Exercise instructions — Echo the following data verbatim, starting at the line that contains "The image size is (1317, 896)." and ending after the line that contains "pyautogui.click(x=40, y=426)".

Listed records —
------------------------------------------------
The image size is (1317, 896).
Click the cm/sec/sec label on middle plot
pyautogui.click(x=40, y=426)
------------------------------------------------
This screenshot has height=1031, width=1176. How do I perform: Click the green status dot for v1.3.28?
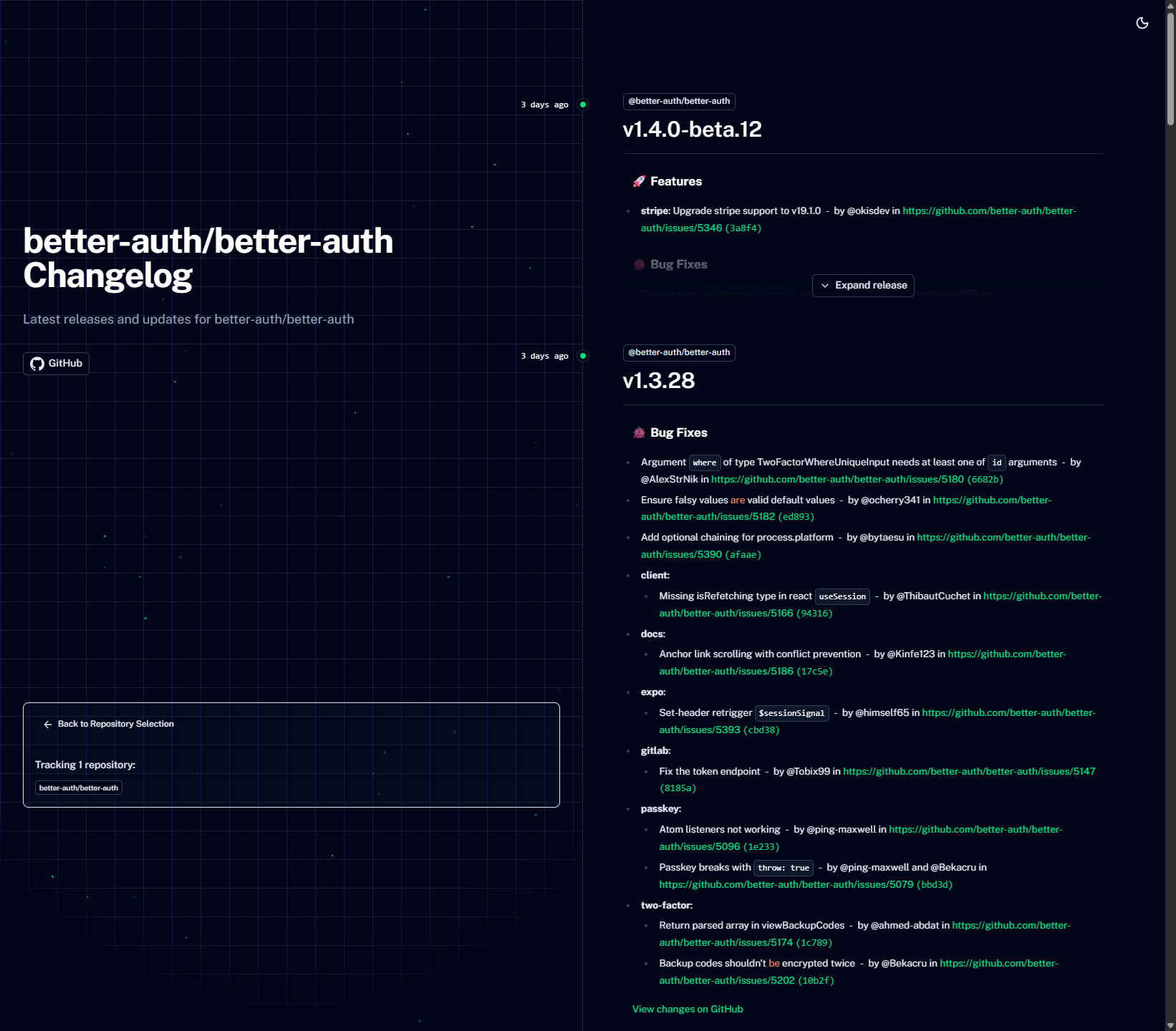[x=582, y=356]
------------------------------------------------
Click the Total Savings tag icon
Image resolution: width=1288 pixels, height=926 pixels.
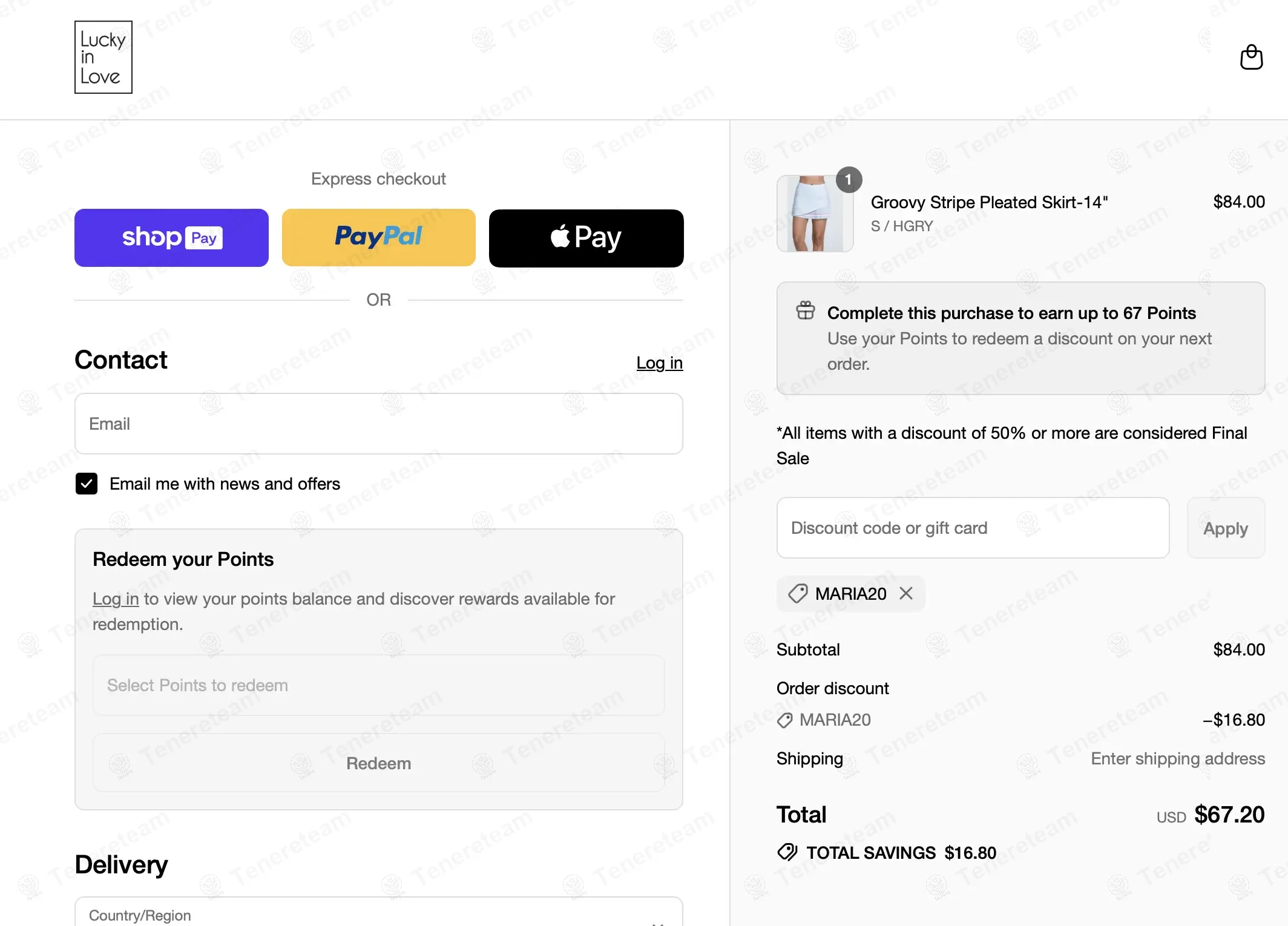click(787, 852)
------------------------------------------------
Response —
The image size is (1317, 896).
Click the cm/sec/sec label on middle plot
pyautogui.click(x=40, y=426)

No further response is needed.